The main reason investors choose to participate in the stock market is to generate a profit. The average return of the S&P 500 over the last 50 years is approximately 12%. But remember this is an average, and not a consistent annual rate.
There are multiple ways investors can earn a return on their investment. The two primary ways are capital appreciation and dividends.
An important principle to understand is that returns are never guaranteed. Investing in stocks can be risky, and you can potentially lose your entire investment if you take on too much risk. However, passive investing in index funds is significantly less risky than stock picking.
Certain stocks pay out dividends which is a distribution of profits the company generates. Dividends are paid out when a company would like to distribute earnings to shareholders.
Not all companies pay out dividends. For example, a company that is in the growth phase may choose to reinvest profits back into the business rather than paying it out to shareholders. This way the company can grow even more and potentially generate more profit in the future.
The other way an investor can generate a return in the stock market is through capital appreciation. When you purchase a share of a company and the stock appreciates, and you go to sell, then you will realize a capital gain. Capital gains are realized when you successfully buy a stock at a low price and sell at a higher price for a profit.
Nowadays it is also very easy to begin investing in the stock market.
Investors can sign up for a number of free trading apps in a matter of minutes and can begin investing. In the old days, you used to need a stock broker or human advisor to buy stocks for you. Now you can purchase stocks on your own from the comfort of your house.
Investing in the stock market has many risks. Stock market returns are never guaranteed and you could lose your entire investment if you are taking on a lot of risk. Remember, stocks are just shares of companies, and companies can easily go out of business or hit rough times.
One of the most important stock market principles to understand is diversification. A well diversified stock portfolio can greatly reduce your risk.
Ideally investors will want to diversify their stock portfolio with a handful of stocks that are uncorrelated. Uncorrelated stocks may be in different sectors or sub sectors that do not have direct relationships.

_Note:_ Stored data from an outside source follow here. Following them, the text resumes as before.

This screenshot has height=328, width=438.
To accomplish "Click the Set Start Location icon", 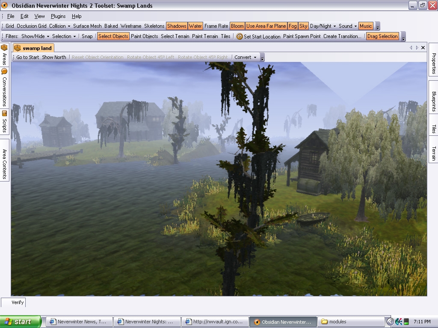I will coord(240,37).
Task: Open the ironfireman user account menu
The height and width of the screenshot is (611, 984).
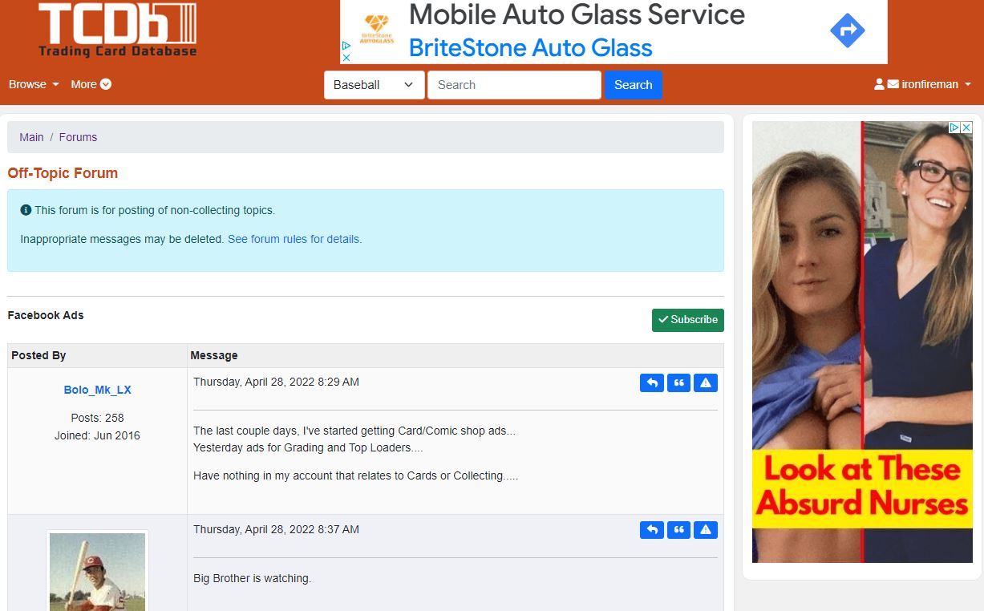Action: [x=922, y=84]
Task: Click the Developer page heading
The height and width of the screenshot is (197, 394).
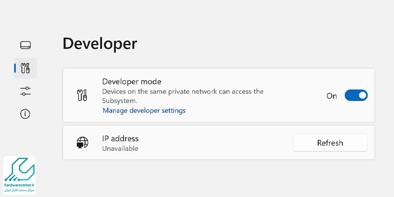Action: pos(99,44)
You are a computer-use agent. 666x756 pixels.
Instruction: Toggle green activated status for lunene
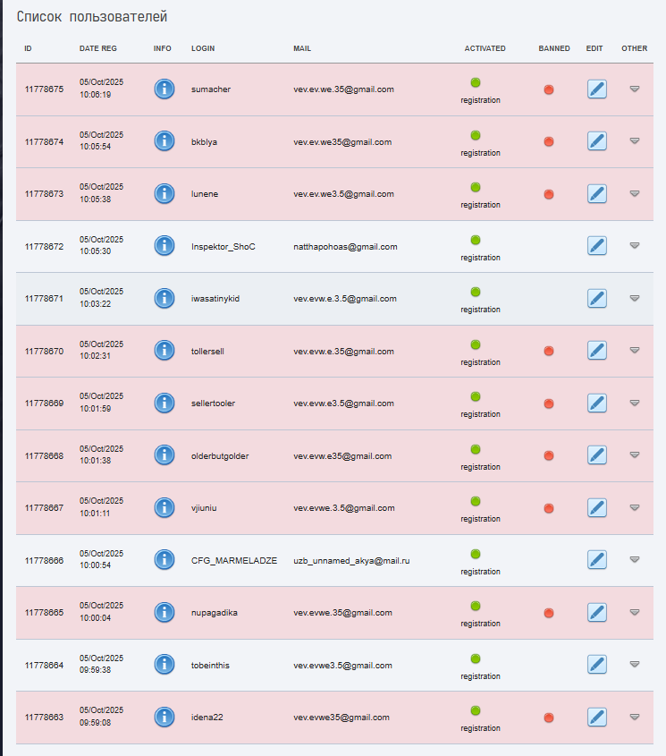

This way you diversify your overall portfolio risk across different types of companies and industries. As a result, your portfolio will not be concentrated in any one sector or industry.
Choosing between investing in the stock market or using the Fundrise real estate investing platform is definitely a difficult decision. Ultimately, it is going to come down to your goals and investment strategy.
If you’d like to invest in real estate in a relatively passive manner, then Fundrise may be a good fit for you. Fundrise offers a variety of investment portfolios, but will manage the underlying investments for you. This way you can sit back and invest in real estate without managing a property or tenants.
If you are more interested in investing in individual companies, sectors or industries, then stock market investing may be the better fit for you. Stocks have the potential to grow and generate returns over time. Stock market investing is not easy and can take a long time to realize success. There are many different types of stock market investing strategies.
Both stock market investing and using a platform like Fundrise have the potential to generate returns for investors. It's important to understand that returns are never guaranteed in either Fundrise or the stock market. Investors must figure out the strategy that best fits their preferences and financial situation.
In most cases, both real estate and stocks should be considered in a well diversified portfolio.